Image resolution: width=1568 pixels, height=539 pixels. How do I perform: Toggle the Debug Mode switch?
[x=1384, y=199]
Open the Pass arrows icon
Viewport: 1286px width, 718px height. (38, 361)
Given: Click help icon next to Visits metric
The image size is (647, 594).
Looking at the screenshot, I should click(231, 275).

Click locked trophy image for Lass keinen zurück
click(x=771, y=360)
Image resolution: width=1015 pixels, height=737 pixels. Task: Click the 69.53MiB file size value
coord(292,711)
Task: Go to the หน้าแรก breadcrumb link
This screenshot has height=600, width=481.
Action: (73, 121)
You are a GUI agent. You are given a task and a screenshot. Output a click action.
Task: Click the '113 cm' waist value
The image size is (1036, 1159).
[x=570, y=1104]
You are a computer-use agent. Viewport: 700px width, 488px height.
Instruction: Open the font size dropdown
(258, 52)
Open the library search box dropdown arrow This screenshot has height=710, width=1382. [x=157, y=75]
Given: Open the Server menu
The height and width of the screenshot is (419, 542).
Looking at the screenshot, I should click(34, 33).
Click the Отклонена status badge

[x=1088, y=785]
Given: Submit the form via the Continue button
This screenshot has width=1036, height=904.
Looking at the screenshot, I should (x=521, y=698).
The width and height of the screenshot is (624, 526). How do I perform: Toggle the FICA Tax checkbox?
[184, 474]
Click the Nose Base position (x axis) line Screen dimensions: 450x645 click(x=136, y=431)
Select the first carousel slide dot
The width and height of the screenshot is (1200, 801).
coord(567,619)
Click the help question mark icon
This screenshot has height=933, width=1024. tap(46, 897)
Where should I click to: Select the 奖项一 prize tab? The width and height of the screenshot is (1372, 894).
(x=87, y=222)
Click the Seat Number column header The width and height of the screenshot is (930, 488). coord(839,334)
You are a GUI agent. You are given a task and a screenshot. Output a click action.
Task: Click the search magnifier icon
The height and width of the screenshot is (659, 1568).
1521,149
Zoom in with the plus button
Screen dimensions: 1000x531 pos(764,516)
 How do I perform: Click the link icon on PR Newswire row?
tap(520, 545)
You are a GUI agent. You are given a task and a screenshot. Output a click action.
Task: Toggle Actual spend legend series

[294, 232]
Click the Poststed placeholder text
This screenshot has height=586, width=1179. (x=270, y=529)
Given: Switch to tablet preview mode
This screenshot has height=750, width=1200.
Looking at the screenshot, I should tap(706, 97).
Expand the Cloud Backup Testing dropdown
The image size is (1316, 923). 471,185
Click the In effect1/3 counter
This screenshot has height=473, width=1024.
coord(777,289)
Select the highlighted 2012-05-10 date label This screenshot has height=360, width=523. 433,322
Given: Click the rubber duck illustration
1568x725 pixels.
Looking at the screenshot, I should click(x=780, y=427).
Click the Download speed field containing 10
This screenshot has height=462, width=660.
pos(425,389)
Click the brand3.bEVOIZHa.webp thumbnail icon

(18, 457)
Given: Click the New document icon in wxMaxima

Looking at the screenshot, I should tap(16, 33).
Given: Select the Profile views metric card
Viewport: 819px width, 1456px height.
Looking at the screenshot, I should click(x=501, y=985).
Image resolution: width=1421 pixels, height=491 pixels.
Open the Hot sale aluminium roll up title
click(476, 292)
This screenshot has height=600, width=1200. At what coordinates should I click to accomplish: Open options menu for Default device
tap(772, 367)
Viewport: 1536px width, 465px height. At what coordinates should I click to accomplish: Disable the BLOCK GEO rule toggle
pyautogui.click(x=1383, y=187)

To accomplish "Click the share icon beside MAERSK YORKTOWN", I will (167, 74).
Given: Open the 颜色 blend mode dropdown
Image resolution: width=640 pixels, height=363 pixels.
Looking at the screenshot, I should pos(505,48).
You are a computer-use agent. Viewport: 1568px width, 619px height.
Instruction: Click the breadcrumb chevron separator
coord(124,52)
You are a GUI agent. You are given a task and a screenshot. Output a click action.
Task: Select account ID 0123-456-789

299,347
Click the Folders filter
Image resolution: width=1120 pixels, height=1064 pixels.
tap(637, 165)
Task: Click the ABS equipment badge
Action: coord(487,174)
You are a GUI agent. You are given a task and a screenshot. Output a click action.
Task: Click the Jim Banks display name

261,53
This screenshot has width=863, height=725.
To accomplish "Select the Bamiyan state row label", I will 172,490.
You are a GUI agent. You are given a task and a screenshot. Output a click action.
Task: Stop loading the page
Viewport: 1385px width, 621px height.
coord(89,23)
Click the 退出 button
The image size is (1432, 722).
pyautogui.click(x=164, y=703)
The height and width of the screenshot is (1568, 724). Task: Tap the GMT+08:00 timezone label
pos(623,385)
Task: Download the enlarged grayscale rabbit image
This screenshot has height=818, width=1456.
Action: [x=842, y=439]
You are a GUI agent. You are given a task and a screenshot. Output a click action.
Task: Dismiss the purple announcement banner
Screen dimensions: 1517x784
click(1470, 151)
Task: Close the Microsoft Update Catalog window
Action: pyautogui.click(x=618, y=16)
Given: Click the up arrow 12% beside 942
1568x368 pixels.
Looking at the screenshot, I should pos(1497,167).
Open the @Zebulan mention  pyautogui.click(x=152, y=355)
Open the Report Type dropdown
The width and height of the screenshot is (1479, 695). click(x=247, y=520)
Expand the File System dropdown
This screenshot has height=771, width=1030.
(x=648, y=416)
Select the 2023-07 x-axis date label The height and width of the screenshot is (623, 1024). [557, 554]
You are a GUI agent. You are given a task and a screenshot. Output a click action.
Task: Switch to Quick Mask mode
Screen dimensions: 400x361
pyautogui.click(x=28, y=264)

▸ **Assignment**
Lines of the material in which the word "metric" occurs are to be copied out.

▸ **Task output**
Given: Click help icon next to Visits metric
Given: Select the Profile views metric card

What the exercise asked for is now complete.